The following is an indication for the selection of apertureless fibres suitable for use in the present invention. In order to understand the origin of the measured light profiles we have investigated, through full 3D numerical simulations, the light profile - or more precisely the electrical field - emerging from apertureless TOFs with different geometries.

We have modelled a TOF as a 3D dielectric cone covered by gold (Au) . The overall simulated domain was, by way of example, 15mm xl5mm xl 5mm for a resolution down to about 10 nm at the Au coating layer. We have analyzed in details the role of the apex shape and of its angle. Three are the main simulated structures: ideal conical apex; rounded conical apex; cut- edge conical apex.

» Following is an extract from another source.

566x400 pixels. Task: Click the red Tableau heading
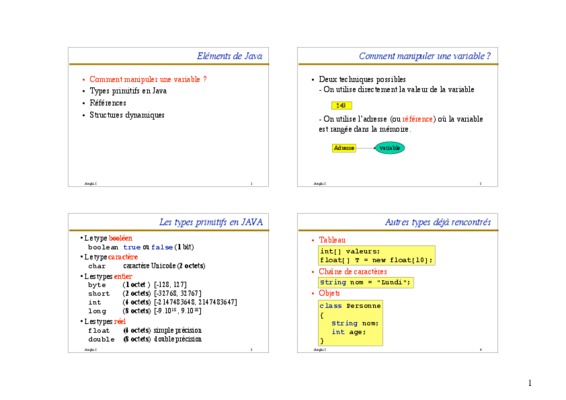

Typically, all the configurations have SiO ₂ core material coated, for example, with 100 nm of Au. The base of the cone has an exemplary radius R= l mm. The rounded conical structure shows a SiO ₂ radius of curvature of 20-200 nm. Similarly, the cut-edge cone, has a SiO ₂ disk radius r=200 nm. The incoming light is a Gaussian beam polarized along x direction and impinging along z direction. The chosen wavelength is 491 nm.

Our numerical simulations indicate some basic relations between the geometrical features of apertureless TOFs and the emitted light profile:

- for small apex angle, the emitted light profile is dominated by diffraction;

- for large apex angle, the emitted light has an axicon behaviour;

- apex shape is important for small apex angles and it is "negligible" for large apex angles. These characteristics can be intuitively understood by observing the E _x and E _z amplitude distributions (electric field on the xz plane at about 5 mm from the tip end) at small and large apex angles. The E _x and E _z components for 40 and 80 degrees of a cut-edge type cone. It is clear that the zero field region associated to the E _z component tends to "collapse" for big apex angles, therefore field distributions with a large central lobe are expected. The opposite behaviour is seen for small apex angles and for small apex angles, the cone tends to reflect the optical behaviour of a cylinder undergoing a transversal optical excitation which provides a zero field region along its axis. The present invention will be further illustrated by reference to an exemplary embodiment showing how restricted spots of light obtained thanks to the apertureless optical fibres used in the far-field device of the present invention reveal an efficacy gradient of the phototransduction cascade along the rod outer segment.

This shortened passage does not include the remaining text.